··· Excerpted records

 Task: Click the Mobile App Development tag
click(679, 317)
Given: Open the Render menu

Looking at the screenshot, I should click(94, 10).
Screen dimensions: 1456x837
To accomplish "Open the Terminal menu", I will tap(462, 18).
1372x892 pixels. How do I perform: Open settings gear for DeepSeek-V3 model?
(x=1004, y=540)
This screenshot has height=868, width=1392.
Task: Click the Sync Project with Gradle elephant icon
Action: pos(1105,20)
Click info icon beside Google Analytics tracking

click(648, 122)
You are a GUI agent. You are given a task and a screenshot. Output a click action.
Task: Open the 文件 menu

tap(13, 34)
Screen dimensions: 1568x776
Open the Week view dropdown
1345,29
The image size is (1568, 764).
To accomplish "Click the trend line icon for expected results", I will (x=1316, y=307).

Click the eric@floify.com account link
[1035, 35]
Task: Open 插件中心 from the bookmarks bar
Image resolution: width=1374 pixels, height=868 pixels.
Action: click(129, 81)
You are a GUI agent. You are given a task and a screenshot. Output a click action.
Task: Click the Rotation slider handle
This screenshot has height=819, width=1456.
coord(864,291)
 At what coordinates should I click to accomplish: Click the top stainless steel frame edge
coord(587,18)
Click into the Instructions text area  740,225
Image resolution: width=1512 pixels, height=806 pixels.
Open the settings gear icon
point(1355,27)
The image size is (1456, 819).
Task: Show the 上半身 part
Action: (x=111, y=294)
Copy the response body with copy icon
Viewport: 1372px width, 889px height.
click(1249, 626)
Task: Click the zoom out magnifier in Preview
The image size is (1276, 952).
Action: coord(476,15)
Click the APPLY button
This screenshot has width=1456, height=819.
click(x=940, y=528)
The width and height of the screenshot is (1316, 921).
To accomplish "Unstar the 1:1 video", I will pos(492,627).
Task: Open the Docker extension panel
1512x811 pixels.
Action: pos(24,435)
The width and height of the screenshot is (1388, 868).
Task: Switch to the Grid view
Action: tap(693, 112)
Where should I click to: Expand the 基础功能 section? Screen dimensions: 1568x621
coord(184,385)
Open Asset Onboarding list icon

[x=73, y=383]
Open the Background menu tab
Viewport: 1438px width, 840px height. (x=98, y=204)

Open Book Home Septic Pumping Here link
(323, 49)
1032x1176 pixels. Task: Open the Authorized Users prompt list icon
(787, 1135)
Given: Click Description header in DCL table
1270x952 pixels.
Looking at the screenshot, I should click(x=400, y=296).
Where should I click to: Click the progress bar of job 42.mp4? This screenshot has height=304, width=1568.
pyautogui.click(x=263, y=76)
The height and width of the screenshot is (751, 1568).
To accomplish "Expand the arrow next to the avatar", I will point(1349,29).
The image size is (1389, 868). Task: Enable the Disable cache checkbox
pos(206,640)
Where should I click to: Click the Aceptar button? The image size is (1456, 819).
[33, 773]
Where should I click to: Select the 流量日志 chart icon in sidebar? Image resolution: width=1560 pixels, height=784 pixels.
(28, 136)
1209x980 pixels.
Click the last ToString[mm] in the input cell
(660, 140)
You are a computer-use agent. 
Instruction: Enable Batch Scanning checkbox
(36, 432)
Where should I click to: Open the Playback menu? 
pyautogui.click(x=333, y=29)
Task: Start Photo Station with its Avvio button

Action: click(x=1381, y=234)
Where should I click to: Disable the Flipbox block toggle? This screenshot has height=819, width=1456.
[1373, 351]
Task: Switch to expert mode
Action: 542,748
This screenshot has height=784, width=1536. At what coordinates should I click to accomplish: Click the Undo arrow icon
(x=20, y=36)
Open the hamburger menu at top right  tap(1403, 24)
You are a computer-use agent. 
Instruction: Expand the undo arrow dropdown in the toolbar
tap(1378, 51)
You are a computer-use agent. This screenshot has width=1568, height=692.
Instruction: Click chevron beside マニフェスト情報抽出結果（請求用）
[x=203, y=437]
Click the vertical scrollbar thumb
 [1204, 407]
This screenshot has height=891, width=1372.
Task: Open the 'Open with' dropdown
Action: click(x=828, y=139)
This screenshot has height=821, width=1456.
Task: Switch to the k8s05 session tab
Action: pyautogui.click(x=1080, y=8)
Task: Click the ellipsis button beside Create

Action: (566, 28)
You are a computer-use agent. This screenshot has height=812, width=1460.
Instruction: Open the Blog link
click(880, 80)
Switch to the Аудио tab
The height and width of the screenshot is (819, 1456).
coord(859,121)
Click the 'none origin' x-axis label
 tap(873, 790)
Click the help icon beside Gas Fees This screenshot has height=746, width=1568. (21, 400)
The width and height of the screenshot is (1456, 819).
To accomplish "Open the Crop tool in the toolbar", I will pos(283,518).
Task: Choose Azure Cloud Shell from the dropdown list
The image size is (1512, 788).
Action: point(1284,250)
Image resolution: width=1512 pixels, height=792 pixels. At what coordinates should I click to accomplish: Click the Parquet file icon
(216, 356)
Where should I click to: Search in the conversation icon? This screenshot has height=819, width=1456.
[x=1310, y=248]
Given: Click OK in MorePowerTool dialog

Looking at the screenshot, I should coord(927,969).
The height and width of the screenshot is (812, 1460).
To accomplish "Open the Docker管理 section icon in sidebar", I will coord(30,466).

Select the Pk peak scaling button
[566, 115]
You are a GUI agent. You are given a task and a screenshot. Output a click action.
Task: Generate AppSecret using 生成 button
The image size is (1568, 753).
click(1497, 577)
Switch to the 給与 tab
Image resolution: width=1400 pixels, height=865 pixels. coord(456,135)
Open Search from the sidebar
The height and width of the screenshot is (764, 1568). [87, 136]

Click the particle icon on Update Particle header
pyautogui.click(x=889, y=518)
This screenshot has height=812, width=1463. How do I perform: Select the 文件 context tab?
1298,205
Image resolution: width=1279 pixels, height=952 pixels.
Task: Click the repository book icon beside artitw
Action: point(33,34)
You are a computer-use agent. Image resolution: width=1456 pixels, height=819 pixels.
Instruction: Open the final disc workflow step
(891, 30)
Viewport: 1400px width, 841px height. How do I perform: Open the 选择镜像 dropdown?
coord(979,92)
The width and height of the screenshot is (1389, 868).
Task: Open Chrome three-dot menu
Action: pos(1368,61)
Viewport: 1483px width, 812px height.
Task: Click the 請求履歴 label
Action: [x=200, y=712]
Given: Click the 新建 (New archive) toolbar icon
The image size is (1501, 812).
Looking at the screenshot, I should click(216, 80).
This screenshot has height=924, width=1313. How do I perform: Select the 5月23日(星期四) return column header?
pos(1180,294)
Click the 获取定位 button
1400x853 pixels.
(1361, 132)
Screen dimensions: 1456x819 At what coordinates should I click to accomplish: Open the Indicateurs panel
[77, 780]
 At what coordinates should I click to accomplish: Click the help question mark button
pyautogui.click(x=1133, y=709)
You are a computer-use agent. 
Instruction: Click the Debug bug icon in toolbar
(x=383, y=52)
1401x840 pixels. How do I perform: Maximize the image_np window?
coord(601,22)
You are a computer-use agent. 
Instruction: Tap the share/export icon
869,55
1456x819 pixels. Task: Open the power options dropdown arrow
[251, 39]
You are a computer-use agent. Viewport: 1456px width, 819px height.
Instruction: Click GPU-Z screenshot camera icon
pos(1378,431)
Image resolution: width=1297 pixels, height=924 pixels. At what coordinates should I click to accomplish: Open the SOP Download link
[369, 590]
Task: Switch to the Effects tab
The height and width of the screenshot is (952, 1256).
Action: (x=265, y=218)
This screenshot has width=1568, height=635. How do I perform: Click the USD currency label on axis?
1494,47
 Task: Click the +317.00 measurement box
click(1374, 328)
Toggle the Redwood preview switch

······

### Work required
What's needed is every entry, returned word for word.

### Exercise answer
 Task: Click the Mobile App Development tag
click(679, 317)
Given: Open the Render menu

Looking at the screenshot, I should click(94, 10).
Screen dimensions: 1456x837
To accomplish "Open the Terminal menu", I will tap(462, 18).
1372x892 pixels. How do I perform: Open settings gear for DeepSeek-V3 model?
(x=1004, y=540)
This screenshot has height=868, width=1392.
Task: Click the Sync Project with Gradle elephant icon
Action: pos(1105,20)
Click info icon beside Google Analytics tracking

click(648, 122)
You are a GUI agent. You are given a task and a screenshot. Output a click action.
Task: Open the 文件 menu

tap(13, 34)
Screen dimensions: 1568x776
Open the Week view dropdown
1345,29
The image size is (1568, 764).
To accomplish "Click the trend line icon for expected results", I will (x=1316, y=307).

Click the eric@floify.com account link
[1035, 35]
Task: Open 插件中心 from the bookmarks bar
Image resolution: width=1374 pixels, height=868 pixels.
Action: click(129, 81)
You are a GUI agent. You are given a task and a screenshot. Output a click action.
Task: Click the Rotation slider handle
This screenshot has height=819, width=1456.
coord(864,291)
 At what coordinates should I click to accomplish: Click the top stainless steel frame edge
coord(587,18)
Click into the Instructions text area  740,225
Image resolution: width=1512 pixels, height=806 pixels.
Open the settings gear icon
point(1355,27)
The image size is (1456, 819).
Task: Show the 上半身 part
Action: (x=111, y=294)
Copy the response body with copy icon
Viewport: 1372px width, 889px height.
click(1249, 626)
Task: Click the zoom out magnifier in Preview
The image size is (1276, 952).
Action: coord(476,15)
Click the APPLY button
This screenshot has width=1456, height=819.
click(x=940, y=528)
The width and height of the screenshot is (1316, 921).
To accomplish "Unstar the 1:1 video", I will pos(492,627).
Task: Open the Docker extension panel
1512x811 pixels.
Action: pos(24,435)
The width and height of the screenshot is (1388, 868).
Task: Switch to the Grid view
Action: tap(693, 112)
Where should I click to: Expand the 基础功能 section? Screen dimensions: 1568x621
coord(184,385)
Open Asset Onboarding list icon

[x=73, y=383]
Open the Background menu tab
Viewport: 1438px width, 840px height. (x=98, y=204)

Open Book Home Septic Pumping Here link
(323, 49)
1032x1176 pixels. Task: Open the Authorized Users prompt list icon
(787, 1135)
Given: Click Description header in DCL table
1270x952 pixels.
Looking at the screenshot, I should click(x=400, y=296).
Where should I click to: Click the progress bar of job 42.mp4? This screenshot has height=304, width=1568.
pyautogui.click(x=263, y=76)
The height and width of the screenshot is (751, 1568).
To accomplish "Expand the arrow next to the avatar", I will point(1349,29).
The image size is (1389, 868). Task: Enable the Disable cache checkbox
pos(206,640)
Where should I click to: Click the Aceptar button? The image size is (1456, 819).
[33, 773]
Where should I click to: Select the 流量日志 chart icon in sidebar? Image resolution: width=1560 pixels, height=784 pixels.
(28, 136)
1209x980 pixels.
Click the last ToString[mm] in the input cell
(660, 140)
You are a computer-use agent. 
Instruction: Enable Batch Scanning checkbox
(36, 432)
Where should I click to: Open the Playback menu? 
pyautogui.click(x=333, y=29)
Task: Start Photo Station with its Avvio button

Action: click(x=1381, y=234)
Where should I click to: Disable the Flipbox block toggle? This screenshot has height=819, width=1456.
[1373, 351]
Task: Switch to expert mode
Action: 542,748
This screenshot has height=784, width=1536. At what coordinates should I click to accomplish: Click the Undo arrow icon
(x=20, y=36)
Open the hamburger menu at top right  tap(1403, 24)
You are a computer-use agent. 
Instruction: Expand the undo arrow dropdown in the toolbar
tap(1378, 51)
You are a computer-use agent. This screenshot has width=1568, height=692.
Instruction: Click chevron beside マニフェスト情報抽出結果（請求用）
[x=203, y=437]
Click the vertical scrollbar thumb
 [1204, 407]
This screenshot has height=891, width=1372.
Task: Open the 'Open with' dropdown
Action: click(x=828, y=139)
This screenshot has height=821, width=1456.
Task: Switch to the k8s05 session tab
Action: pyautogui.click(x=1080, y=8)
Task: Click the ellipsis button beside Create

Action: (566, 28)
You are a computer-use agent. This screenshot has height=812, width=1460.
Instruction: Open the Blog link
click(880, 80)
Switch to the Аудио tab
The height and width of the screenshot is (819, 1456).
coord(859,121)
Click the 'none origin' x-axis label
 tap(873, 790)
Click the help icon beside Gas Fees This screenshot has height=746, width=1568. (21, 400)
The width and height of the screenshot is (1456, 819).
To accomplish "Open the Crop tool in the toolbar", I will pos(283,518).
Task: Choose Azure Cloud Shell from the dropdown list
The image size is (1512, 788).
Action: point(1284,250)
Image resolution: width=1512 pixels, height=792 pixels. At what coordinates should I click to accomplish: Click the Parquet file icon
(216, 356)
Where should I click to: Search in the conversation icon? This screenshot has height=819, width=1456.
[x=1310, y=248]
Given: Click OK in MorePowerTool dialog

Looking at the screenshot, I should coord(927,969).
The height and width of the screenshot is (812, 1460).
To accomplish "Open the Docker管理 section icon in sidebar", I will coord(30,466).

Select the Pk peak scaling button
[566, 115]
You are a GUI agent. You are given a task and a screenshot. Output a click action.
Task: Generate AppSecret using 生成 button
The image size is (1568, 753).
click(1497, 577)
Switch to the 給与 tab
Image resolution: width=1400 pixels, height=865 pixels. coord(456,135)
Open Search from the sidebar
The height and width of the screenshot is (764, 1568). [87, 136]

Click the particle icon on Update Particle header
pyautogui.click(x=889, y=518)
This screenshot has height=812, width=1463. How do I perform: Select the 文件 context tab?
1298,205
Image resolution: width=1279 pixels, height=952 pixels.
Task: Click the repository book icon beside artitw
Action: point(33,34)
You are a computer-use agent. Image resolution: width=1456 pixels, height=819 pixels.
Instruction: Open the final disc workflow step
(891, 30)
Viewport: 1400px width, 841px height. How do I perform: Open the 选择镜像 dropdown?
coord(979,92)
The width and height of the screenshot is (1389, 868).
Task: Open Chrome three-dot menu
Action: pos(1368,61)
Viewport: 1483px width, 812px height.
Task: Click the 請求履歴 label
Action: [x=200, y=712]
Given: Click the 新建 (New archive) toolbar icon
The image size is (1501, 812).
Looking at the screenshot, I should click(216, 80).
This screenshot has height=924, width=1313. How do I perform: Select the 5月23日(星期四) return column header?
pos(1180,294)
Click the 获取定位 button
1400x853 pixels.
(1361, 132)
Screen dimensions: 1456x819 At what coordinates should I click to accomplish: Open the Indicateurs panel
[77, 780]
 At what coordinates should I click to accomplish: Click the help question mark button
pyautogui.click(x=1133, y=709)
You are a computer-use agent. 
Instruction: Click the Debug bug icon in toolbar
(x=383, y=52)
1401x840 pixels. How do I perform: Maximize the image_np window?
coord(601,22)
You are a computer-use agent. 
Instruction: Tap the share/export icon
869,55
1456x819 pixels. Task: Open the power options dropdown arrow
[251, 39]
You are a computer-use agent. Viewport: 1456px width, 819px height.
Instruction: Click GPU-Z screenshot camera icon
pos(1378,431)
Image resolution: width=1297 pixels, height=924 pixels. At what coordinates should I click to accomplish: Open the SOP Download link
[369, 590]
Task: Switch to the Effects tab
The height and width of the screenshot is (952, 1256).
Action: (x=265, y=218)
This screenshot has width=1568, height=635. How do I perform: Click the USD currency label on axis?
1494,47
 Task: Click the +317.00 measurement box
click(1374, 328)
Toggle the Redwood preview switch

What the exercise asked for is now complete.